Kubewatch is a simpler tool focused on resource state changes. Install via Helm:

helm install kubewatch kubewatch/kubewatch \
  --set rbac.create=true \
  --set slack.enabled=true \
  --set slack.channel="#k8s-alerts" \
  --set slack.token="xoxb-your-token" \
  --set resourcesToWatch.pod=true \
  --set resourcesToWatch.deployment=true \
  --set namespaceToWatch="production"

Prometheus Event Metrics#

If you run Prometheus with kube-state-metrics, event counts are available as metrics. Create alerting rules for recurring problems:

groups:
- name: kubernetes-events
  rules:
  - alert: PodSchedulingFailure
    expr: increase(kube_event_count{reason="FailedScheduling",type="Warning"}[15m]) > 5
    for: 5m
    labels:
      severity: warning
    annotations:
      summary: "Repeated scheduling failures detected"

Debugging Workflow Using Events#

When a workload is not behaving as expected, follow this event-driven debugging sequence:

# 1. Get warning events in the namespace, most recent first
kubectl get events -n production --field-selector type=Warning --sort-by='.lastTimestamp'

# 2. If events point to a specific pod, get its full event history
kubectl describe pod <pod-name> -n production

# 3. If events mention scheduling, check node capacity
kubectl describe nodes | grep -A 5 "Allocated resources"

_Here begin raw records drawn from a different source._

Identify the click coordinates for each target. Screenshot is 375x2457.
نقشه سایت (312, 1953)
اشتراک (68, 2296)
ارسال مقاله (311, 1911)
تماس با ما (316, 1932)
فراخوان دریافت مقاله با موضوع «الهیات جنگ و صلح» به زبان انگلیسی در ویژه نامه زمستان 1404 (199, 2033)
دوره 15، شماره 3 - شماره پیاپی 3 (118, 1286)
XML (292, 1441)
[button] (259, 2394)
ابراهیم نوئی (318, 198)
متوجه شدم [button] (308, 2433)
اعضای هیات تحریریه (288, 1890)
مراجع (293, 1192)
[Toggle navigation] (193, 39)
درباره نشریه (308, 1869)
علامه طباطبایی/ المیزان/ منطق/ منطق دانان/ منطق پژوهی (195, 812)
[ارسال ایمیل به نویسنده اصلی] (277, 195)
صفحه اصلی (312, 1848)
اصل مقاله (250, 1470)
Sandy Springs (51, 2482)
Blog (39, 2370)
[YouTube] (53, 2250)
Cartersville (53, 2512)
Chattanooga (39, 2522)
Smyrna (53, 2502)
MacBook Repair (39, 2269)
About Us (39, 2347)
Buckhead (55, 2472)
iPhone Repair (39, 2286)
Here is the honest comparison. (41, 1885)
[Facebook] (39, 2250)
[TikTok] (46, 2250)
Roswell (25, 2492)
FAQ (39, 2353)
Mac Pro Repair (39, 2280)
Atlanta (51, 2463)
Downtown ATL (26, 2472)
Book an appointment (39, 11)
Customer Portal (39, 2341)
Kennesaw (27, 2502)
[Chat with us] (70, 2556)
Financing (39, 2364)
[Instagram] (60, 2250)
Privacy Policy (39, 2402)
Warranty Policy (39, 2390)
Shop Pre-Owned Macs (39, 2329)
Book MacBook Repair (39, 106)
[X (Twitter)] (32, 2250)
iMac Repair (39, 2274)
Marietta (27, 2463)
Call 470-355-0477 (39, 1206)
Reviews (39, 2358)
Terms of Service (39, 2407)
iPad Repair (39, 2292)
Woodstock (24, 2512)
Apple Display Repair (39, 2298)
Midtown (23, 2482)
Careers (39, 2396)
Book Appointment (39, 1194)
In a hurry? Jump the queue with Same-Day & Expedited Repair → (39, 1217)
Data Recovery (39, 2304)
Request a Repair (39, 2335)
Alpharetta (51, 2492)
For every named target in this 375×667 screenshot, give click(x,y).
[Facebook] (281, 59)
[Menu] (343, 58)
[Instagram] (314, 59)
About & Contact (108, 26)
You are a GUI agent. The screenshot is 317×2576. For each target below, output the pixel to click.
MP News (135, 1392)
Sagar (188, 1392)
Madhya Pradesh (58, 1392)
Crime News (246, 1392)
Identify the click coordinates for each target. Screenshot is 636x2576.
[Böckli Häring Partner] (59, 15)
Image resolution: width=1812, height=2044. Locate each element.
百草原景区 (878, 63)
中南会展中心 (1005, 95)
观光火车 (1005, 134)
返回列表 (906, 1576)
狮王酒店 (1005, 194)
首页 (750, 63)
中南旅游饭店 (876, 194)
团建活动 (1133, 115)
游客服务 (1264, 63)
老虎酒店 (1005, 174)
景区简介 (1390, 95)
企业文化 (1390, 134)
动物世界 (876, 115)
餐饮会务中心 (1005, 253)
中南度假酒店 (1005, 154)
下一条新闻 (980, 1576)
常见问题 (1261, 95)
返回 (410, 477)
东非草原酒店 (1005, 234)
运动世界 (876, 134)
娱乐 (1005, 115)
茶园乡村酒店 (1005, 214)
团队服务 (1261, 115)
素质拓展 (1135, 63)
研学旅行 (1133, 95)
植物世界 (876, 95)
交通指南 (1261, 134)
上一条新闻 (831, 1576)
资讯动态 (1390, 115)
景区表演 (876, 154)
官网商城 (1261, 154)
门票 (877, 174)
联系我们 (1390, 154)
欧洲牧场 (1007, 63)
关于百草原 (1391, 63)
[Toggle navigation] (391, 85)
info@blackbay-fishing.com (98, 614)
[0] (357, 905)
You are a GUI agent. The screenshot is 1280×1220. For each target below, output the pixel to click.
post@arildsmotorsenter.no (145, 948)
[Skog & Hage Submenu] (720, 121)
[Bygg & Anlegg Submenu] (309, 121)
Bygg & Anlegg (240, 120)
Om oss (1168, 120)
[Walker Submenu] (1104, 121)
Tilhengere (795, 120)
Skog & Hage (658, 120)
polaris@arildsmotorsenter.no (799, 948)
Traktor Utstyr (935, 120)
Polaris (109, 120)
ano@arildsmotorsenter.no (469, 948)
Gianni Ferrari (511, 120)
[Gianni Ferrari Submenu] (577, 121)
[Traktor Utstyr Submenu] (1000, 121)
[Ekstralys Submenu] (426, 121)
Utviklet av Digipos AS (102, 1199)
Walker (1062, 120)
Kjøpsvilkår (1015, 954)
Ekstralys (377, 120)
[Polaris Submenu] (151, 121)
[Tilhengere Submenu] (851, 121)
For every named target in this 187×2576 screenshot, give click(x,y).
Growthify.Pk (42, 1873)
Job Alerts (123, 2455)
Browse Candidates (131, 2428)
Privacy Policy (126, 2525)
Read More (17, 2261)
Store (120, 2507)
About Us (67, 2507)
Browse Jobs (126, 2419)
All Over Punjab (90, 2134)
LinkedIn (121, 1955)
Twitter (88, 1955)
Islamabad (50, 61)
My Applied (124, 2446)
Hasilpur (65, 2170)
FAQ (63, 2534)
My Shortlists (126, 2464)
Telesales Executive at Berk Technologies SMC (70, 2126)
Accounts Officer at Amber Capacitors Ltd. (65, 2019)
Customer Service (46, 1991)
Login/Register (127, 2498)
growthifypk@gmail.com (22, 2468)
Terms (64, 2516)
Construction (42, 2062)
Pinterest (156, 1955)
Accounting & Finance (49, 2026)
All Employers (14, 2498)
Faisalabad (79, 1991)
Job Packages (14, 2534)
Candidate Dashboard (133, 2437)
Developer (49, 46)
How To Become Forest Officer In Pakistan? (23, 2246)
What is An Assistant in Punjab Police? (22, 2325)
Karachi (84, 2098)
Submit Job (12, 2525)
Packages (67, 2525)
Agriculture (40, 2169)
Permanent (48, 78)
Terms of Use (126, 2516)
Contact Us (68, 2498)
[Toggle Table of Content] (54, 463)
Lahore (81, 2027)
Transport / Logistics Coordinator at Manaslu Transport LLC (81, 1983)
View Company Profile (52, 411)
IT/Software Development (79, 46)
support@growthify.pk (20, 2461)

# 4. If events mention image pull, verify the image
kubectl get pod <pod-name> -n production -o jsonpath='{.spec.containers[*].image}'

# 5. If events mention volume mount, check PVC status
kubectl get pvc -n production

# 6. If events mention probe failures, check application logs
kubectl logs <pod-name> -n production --previous

# 7. If no events exist (event TTL expired), check pod status directly
kubectl get pod <pod-name> -n production -o yaml | grep -A 20 "status:"

Events are ephemeral by design. For post-incident analysis, make sure your event exporter or logging pipeline is capturing events before you need them. Discovering that events expired before you could read them is one of the more frustrating Kubernetes debugging experiences.